Starting from the version 6.22.0 it’s possible to define access for REST APIs on two levels: REST API level and endpoint level. In general, a REST API usually has multiple endpoints. When access rights are defined on the API level, they apply to all the endpoints of the API. Instead, defining access rights on the endpoint level enables more fine-grained access rights managements as access rights are defined using HTTP request method and path combination. Therefore, it is possible to define access rights for a single endpoint or alternatively for a subset of endpoints using wildcards.
When a client application has access rights on the API level, it means that the client can access all the endpoints of the API. In case clients must not have access to all the endpoints, then access rights must be defined on the endpoint level. Security Server’s access rights management only supports allowing access – explicitly denying access is not supported, e.g. allow access to all endpoints on API level and then deny access to a single endpoint is not supported.
The version 6.22.0-beta is already out and the official release version 6.22.0 will be released in October 2019. However, the beta version already provides all the REST-related features included in the final release. The last weeks are reserved for fine tuning and testing.
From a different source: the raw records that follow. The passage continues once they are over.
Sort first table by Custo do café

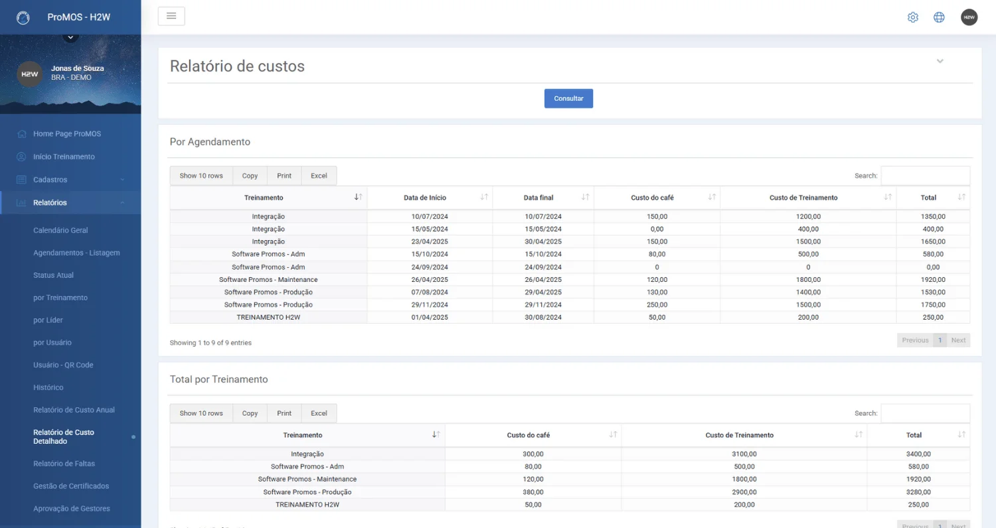[657, 198]

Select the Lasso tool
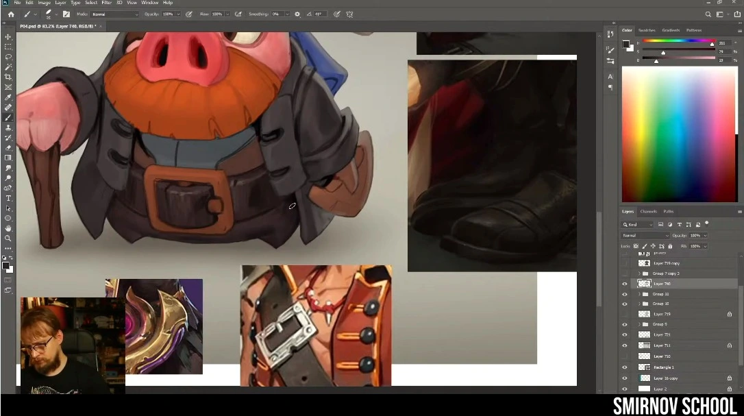[x=8, y=57]
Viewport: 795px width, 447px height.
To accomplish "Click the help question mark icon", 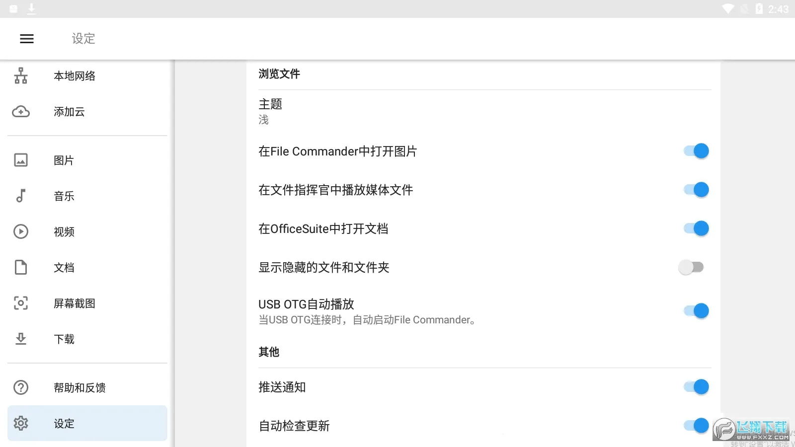I will (x=21, y=387).
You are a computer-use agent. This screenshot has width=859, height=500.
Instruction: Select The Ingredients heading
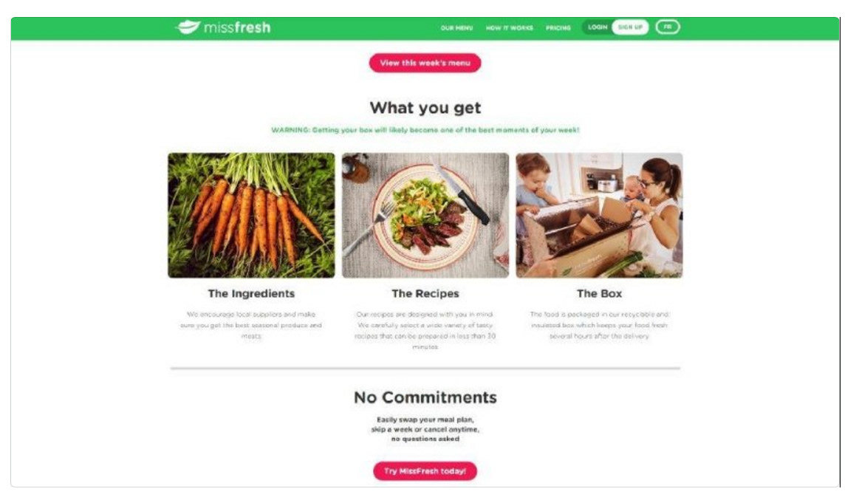click(x=251, y=293)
The REST support implementation has been done in phases which means that REST-related features have been added along several X-Road versions – every new version adding something new. However, the version 6.23.0 does not have any planned new REST-related features yet, but it’ll likely contain smaller improvements to existing features, e.g. performance optimisations. In addition, we hope to receive feedback and enhancement requests from you regarding the exiting REST functionality. Improvements and new features may be added to the roadmap based on the received feedback.
In case you have not checked out the X-Road REST support yet, it’s time to do it now!